Task requirements - Express every line of the listing as a string in a single JSON list, one string per line, with blank lines omitted.

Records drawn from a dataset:
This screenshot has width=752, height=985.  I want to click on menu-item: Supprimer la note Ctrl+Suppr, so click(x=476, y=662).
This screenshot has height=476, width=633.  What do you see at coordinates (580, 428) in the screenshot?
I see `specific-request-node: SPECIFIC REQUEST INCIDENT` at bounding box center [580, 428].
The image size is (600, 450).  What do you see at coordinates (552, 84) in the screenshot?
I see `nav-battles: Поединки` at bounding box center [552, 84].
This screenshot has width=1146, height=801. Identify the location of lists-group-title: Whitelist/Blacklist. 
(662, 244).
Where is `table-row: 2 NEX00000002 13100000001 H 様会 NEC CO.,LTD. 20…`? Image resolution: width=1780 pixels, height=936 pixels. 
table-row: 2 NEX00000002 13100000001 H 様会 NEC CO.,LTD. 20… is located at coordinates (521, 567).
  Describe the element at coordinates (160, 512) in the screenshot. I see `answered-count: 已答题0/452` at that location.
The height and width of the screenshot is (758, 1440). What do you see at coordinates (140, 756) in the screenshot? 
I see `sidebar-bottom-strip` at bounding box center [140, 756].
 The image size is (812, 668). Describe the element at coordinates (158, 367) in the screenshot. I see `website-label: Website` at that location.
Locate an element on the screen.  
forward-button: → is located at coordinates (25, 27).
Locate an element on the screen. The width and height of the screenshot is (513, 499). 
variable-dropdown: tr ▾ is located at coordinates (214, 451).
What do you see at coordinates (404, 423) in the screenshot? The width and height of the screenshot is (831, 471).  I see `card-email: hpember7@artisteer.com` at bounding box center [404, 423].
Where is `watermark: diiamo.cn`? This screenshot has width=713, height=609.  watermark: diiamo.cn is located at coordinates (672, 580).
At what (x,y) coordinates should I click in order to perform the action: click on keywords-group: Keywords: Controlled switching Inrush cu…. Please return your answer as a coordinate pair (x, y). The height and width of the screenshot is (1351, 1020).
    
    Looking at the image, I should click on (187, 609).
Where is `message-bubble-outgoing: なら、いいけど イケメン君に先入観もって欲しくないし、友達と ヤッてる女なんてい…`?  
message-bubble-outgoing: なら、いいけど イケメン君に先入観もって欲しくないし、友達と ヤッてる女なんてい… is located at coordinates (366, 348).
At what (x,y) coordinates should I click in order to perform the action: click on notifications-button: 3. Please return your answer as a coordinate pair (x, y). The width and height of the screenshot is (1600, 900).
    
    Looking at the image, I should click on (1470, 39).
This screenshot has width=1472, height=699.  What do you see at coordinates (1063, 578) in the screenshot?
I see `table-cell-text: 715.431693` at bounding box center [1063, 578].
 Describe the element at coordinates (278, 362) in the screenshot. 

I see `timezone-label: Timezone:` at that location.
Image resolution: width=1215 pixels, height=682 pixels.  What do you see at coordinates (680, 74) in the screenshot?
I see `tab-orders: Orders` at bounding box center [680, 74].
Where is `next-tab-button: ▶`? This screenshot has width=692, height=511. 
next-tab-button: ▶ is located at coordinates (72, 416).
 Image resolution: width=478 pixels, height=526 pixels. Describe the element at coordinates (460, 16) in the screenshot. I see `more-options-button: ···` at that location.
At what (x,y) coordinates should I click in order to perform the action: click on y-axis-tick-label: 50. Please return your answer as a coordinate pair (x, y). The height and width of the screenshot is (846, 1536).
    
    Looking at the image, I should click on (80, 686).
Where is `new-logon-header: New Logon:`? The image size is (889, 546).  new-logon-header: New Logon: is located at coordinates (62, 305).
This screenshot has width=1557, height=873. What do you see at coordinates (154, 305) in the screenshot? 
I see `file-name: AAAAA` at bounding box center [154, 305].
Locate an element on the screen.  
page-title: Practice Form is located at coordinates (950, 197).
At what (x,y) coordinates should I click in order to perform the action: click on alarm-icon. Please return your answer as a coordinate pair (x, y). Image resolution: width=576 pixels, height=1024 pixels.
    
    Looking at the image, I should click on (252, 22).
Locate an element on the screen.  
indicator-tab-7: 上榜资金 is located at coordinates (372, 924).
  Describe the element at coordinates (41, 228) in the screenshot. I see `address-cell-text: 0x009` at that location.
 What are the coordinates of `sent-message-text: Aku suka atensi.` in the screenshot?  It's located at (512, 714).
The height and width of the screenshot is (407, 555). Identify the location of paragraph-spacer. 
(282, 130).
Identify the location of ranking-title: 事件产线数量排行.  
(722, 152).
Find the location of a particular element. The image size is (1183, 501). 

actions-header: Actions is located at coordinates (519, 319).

Your solution -
[
  "This screenshot has width=752, height=985.  I want to click on menu-item: Supprimer la note Ctrl+Suppr, so click(x=476, y=662).",
  "This screenshot has height=476, width=633.  What do you see at coordinates (580, 428) in the screenshot?",
  "I see `specific-request-node: SPECIFIC REQUEST INCIDENT` at bounding box center [580, 428].",
  "The image size is (600, 450).  What do you see at coordinates (552, 84) in the screenshot?",
  "I see `nav-battles: Поединки` at bounding box center [552, 84].",
  "This screenshot has width=1146, height=801. Identify the location of lists-group-title: Whitelist/Blacklist. ",
  "(662, 244).",
  "Where is `table-row: 2 NEX00000002 13100000001 H 様会 NEC CO.,LTD. 20…`? Image resolution: width=1780 pixels, height=936 pixels. ",
  "table-row: 2 NEX00000002 13100000001 H 様会 NEC CO.,LTD. 20… is located at coordinates (521, 567).",
  "  Describe the element at coordinates (160, 512) in the screenshot. I see `answered-count: 已答题0/452` at that location.",
  "The height and width of the screenshot is (758, 1440). What do you see at coordinates (140, 756) in the screenshot? ",
  "I see `sidebar-bottom-strip` at bounding box center [140, 756].",
  " The image size is (812, 668). Describe the element at coordinates (158, 367) in the screenshot. I see `website-label: Website` at that location.",
  "Locate an element on the screen.  ",
  "forward-button: → is located at coordinates (25, 27).",
  "Locate an element on the screen. The width and height of the screenshot is (513, 499). ",
  "variable-dropdown: tr ▾ is located at coordinates (214, 451).",
  "What do you see at coordinates (404, 423) in the screenshot? The width and height of the screenshot is (831, 471).  I see `card-email: hpember7@artisteer.com` at bounding box center [404, 423].",
  "Where is `watermark: diiamo.cn`? This screenshot has width=713, height=609.  watermark: diiamo.cn is located at coordinates (672, 580).",
  "At what (x,y) coordinates should I click in order to perform the action: click on keywords-group: Keywords: Controlled switching Inrush cu…. Please return your answer as a coordinate pair (x, y). The height and width of the screenshot is (1351, 1020).",
  "    Looking at the image, I should click on (187, 609).",
  "Where is `message-bubble-outgoing: なら、いいけど イケメン君に先入観もって欲しくないし、友達と ヤッてる女なんてい…`?  ",
  "message-bubble-outgoing: なら、いいけど イケメン君に先入観もって欲しくないし、友達と ヤッてる女なんてい… is located at coordinates (366, 348).",
  "At what (x,y) coordinates should I click in order to perform the action: click on notifications-button: 3. Please return your answer as a coordinate pair (x, y). The width and height of the screenshot is (1600, 900).",
  "    Looking at the image, I should click on (1470, 39).",
  "This screenshot has width=1472, height=699.  What do you see at coordinates (1063, 578) in the screenshot?",
  "I see `table-cell-text: 715.431693` at bounding box center [1063, 578].",
  " Describe the element at coordinates (278, 362) in the screenshot. ",
  "I see `timezone-label: Timezone:` at that location.",
  "Image resolution: width=1215 pixels, height=682 pixels.  What do you see at coordinates (680, 74) in the screenshot?",
  "I see `tab-orders: Orders` at bounding box center [680, 74].",
  "Where is `next-tab-button: ▶`? This screenshot has width=692, height=511. ",
  "next-tab-button: ▶ is located at coordinates (72, 416).",
  " Image resolution: width=478 pixels, height=526 pixels. Describe the element at coordinates (460, 16) in the screenshot. I see `more-options-button: ···` at that location.",
  "At what (x,y) coordinates should I click in order to perform the action: click on y-axis-tick-label: 50. Please return your answer as a coordinate pair (x, y). The height and width of the screenshot is (846, 1536).",
  "    Looking at the image, I should click on (80, 686).",
  "Where is `new-logon-header: New Logon:`? The image size is (889, 546).  new-logon-header: New Logon: is located at coordinates (62, 305).",
  "This screenshot has width=1557, height=873. What do you see at coordinates (154, 305) in the screenshot? ",
  "I see `file-name: AAAAA` at bounding box center [154, 305].",
  "Locate an element on the screen.  ",
  "page-title: Practice Form is located at coordinates (950, 197).",
  "At what (x,y) coordinates should I click in order to perform the action: click on alarm-icon. Please return your answer as a coordinate pair (x, y). Image resolution: width=576 pixels, height=1024 pixels.",
  "    Looking at the image, I should click on (252, 22).",
  "Locate an element on the screen.  ",
  "indicator-tab-7: 上榜资金 is located at coordinates (372, 924).",
  "  Describe the element at coordinates (41, 228) in the screenshot. I see `address-cell-text: 0x009` at that location.",
  " What are the coordinates of `sent-message-text: Aku suka atensi.` in the screenshot?  It's located at (512, 714).",
  "The height and width of the screenshot is (407, 555). Identify the location of paragraph-spacer. ",
  "(282, 130).",
  "Identify the location of ranking-title: 事件产线数量排行.  ",
  "(722, 152).",
  "Find the location of a particular element. The image size is (1183, 501). ",
  "actions-header: Actions is located at coordinates (519, 319)."
]